> PROBLEM
For each line below, check whether "agent" is present. Report how many lines have it, nothing else.
----
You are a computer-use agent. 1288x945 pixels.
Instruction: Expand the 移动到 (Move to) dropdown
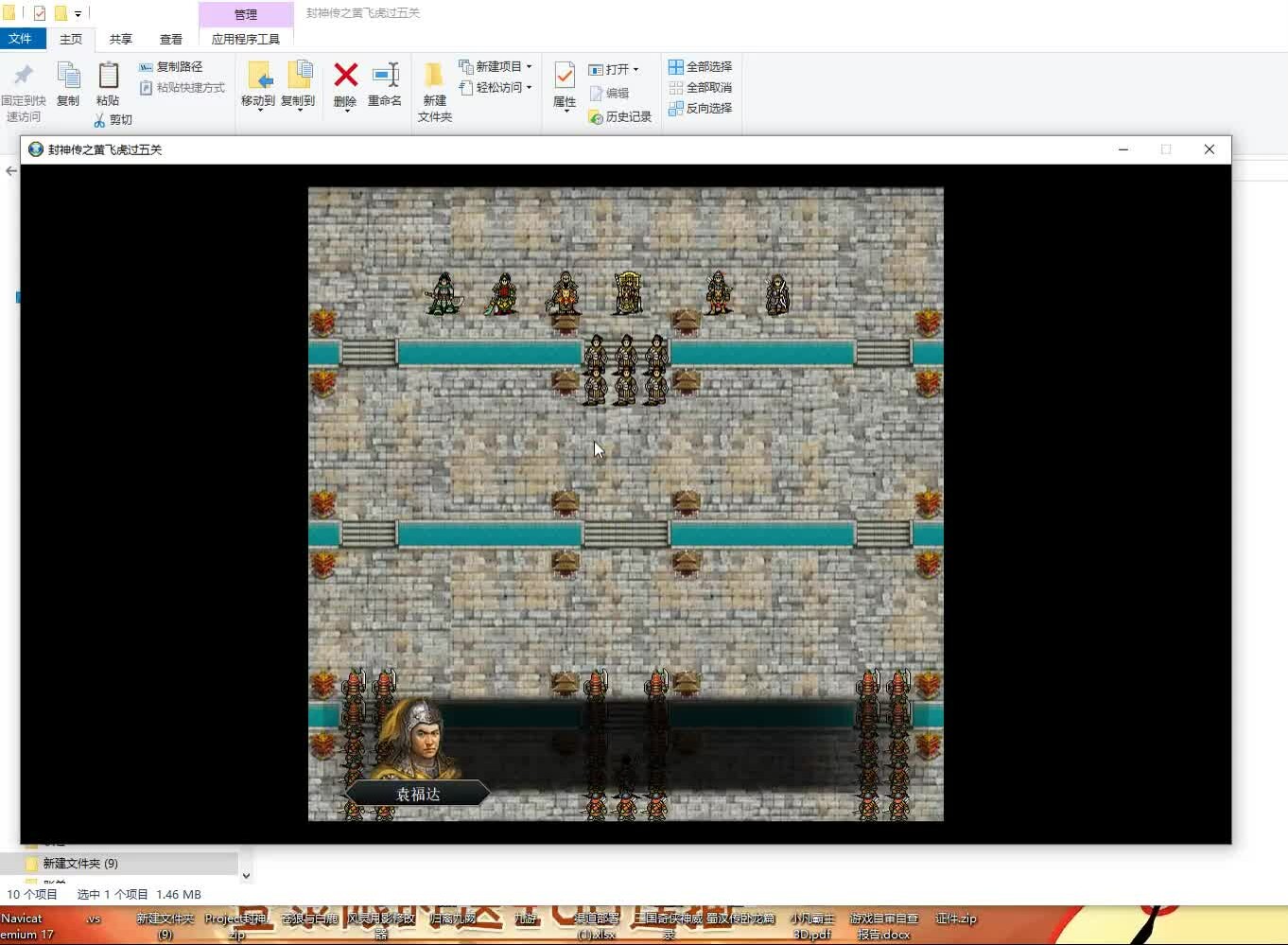click(258, 111)
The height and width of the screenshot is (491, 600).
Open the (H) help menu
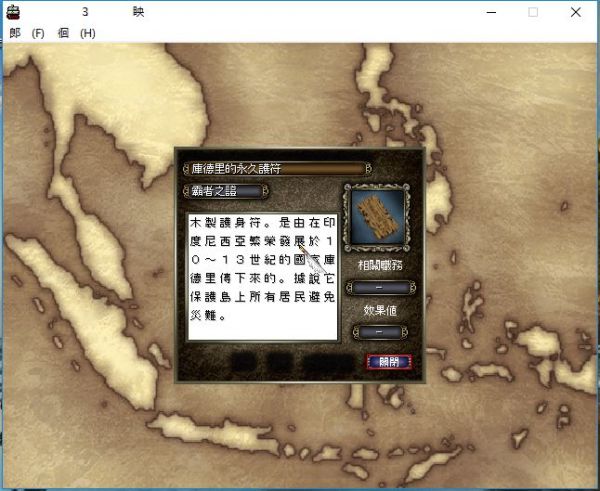click(x=87, y=33)
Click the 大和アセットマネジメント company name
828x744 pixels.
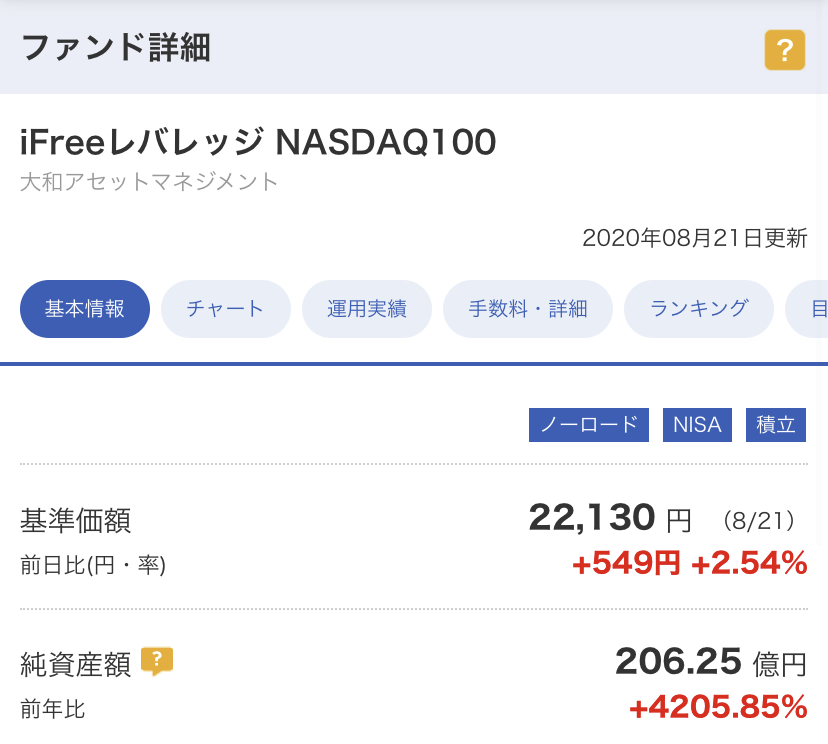click(149, 182)
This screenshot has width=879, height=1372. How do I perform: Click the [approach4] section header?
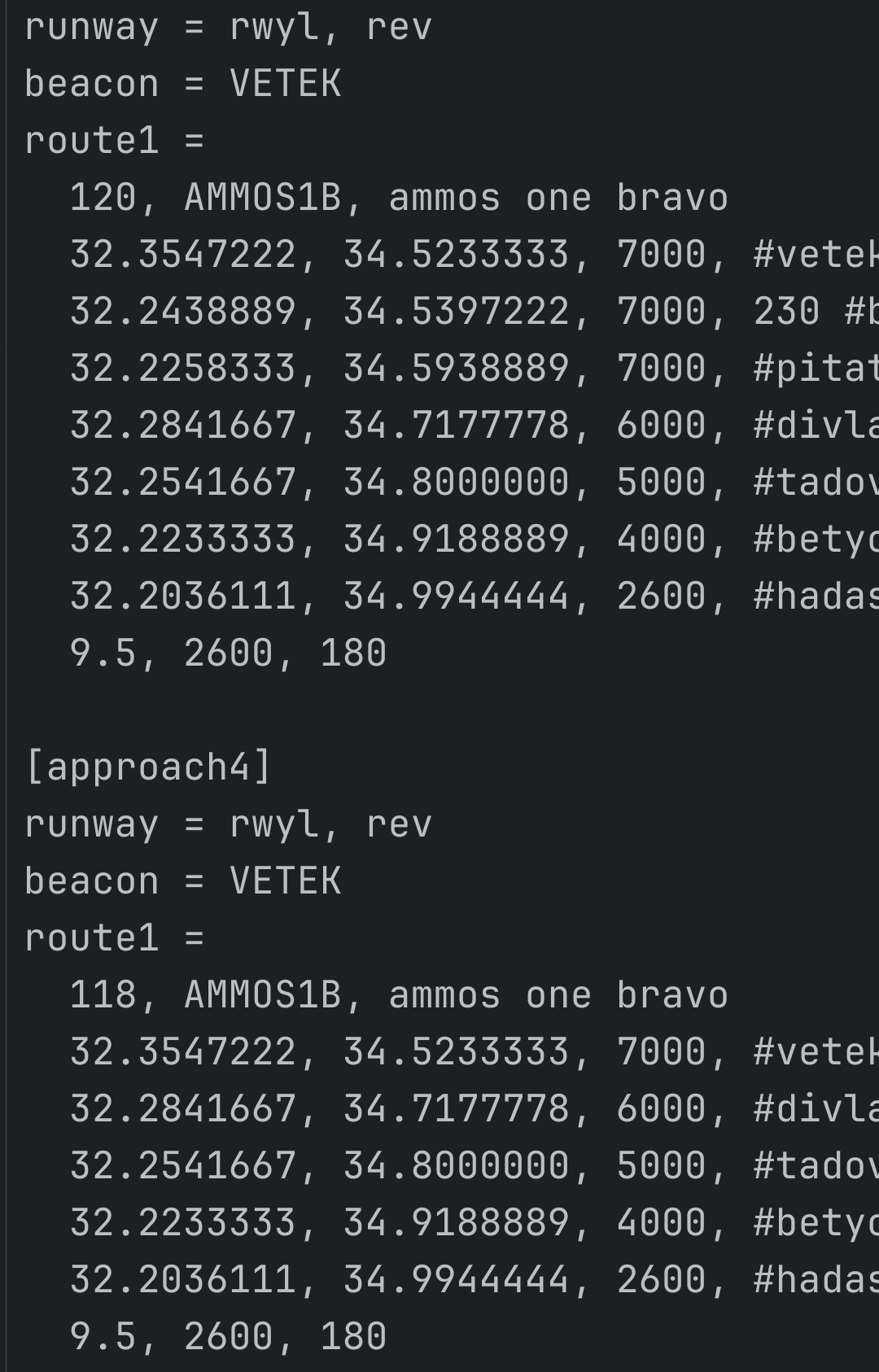pyautogui.click(x=148, y=767)
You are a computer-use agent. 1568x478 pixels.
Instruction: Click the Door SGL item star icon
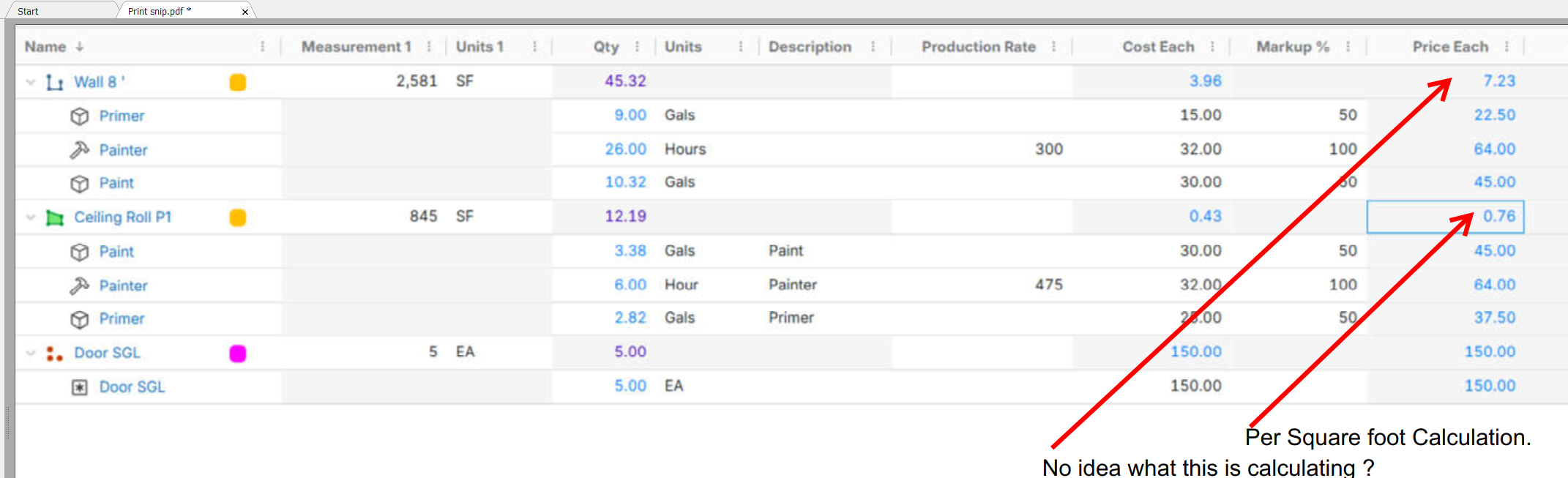point(79,387)
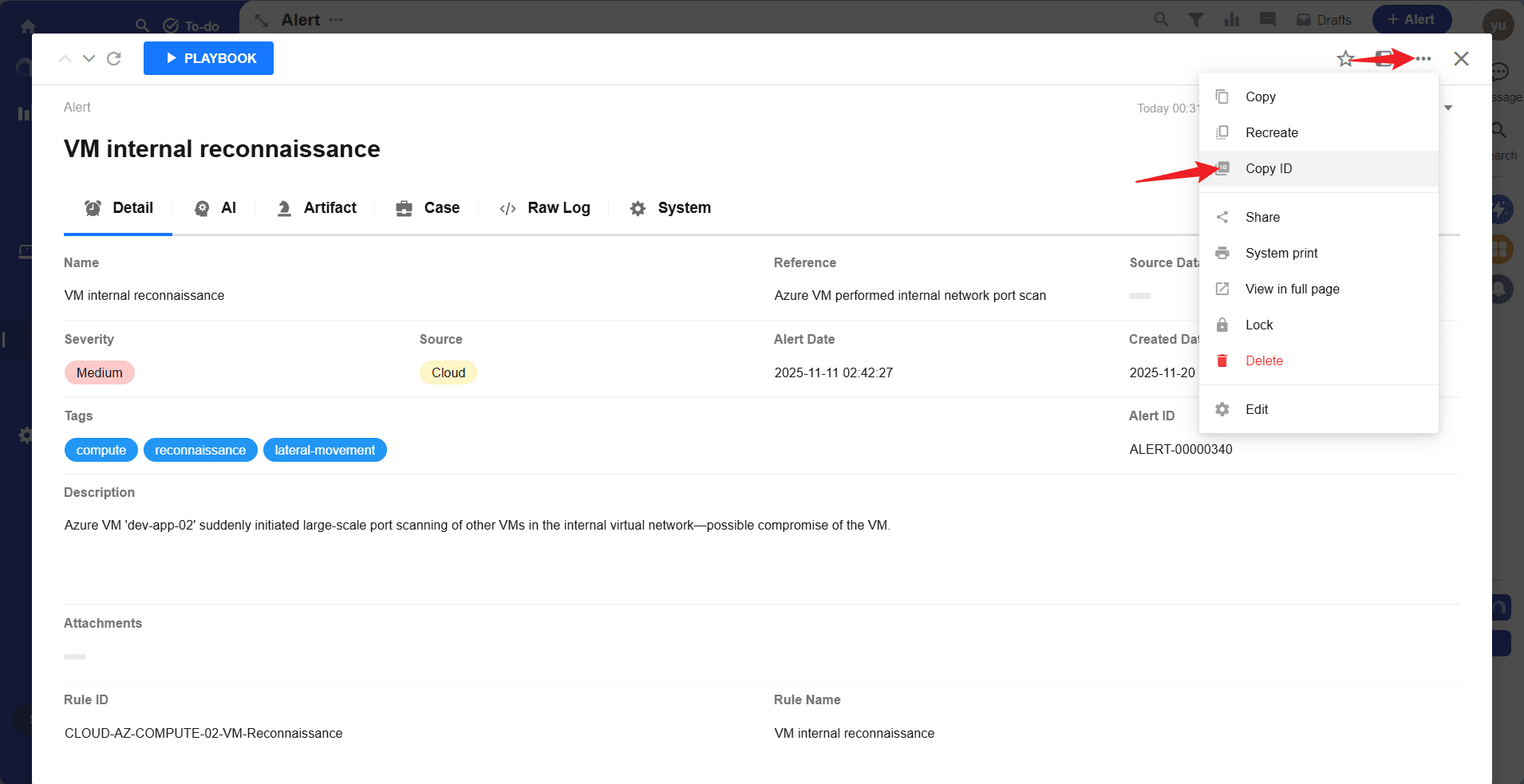The width and height of the screenshot is (1524, 784).
Task: Choose Copy ID from the menu
Action: 1268,168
----
> OUTPUT FOR THIS TASK
2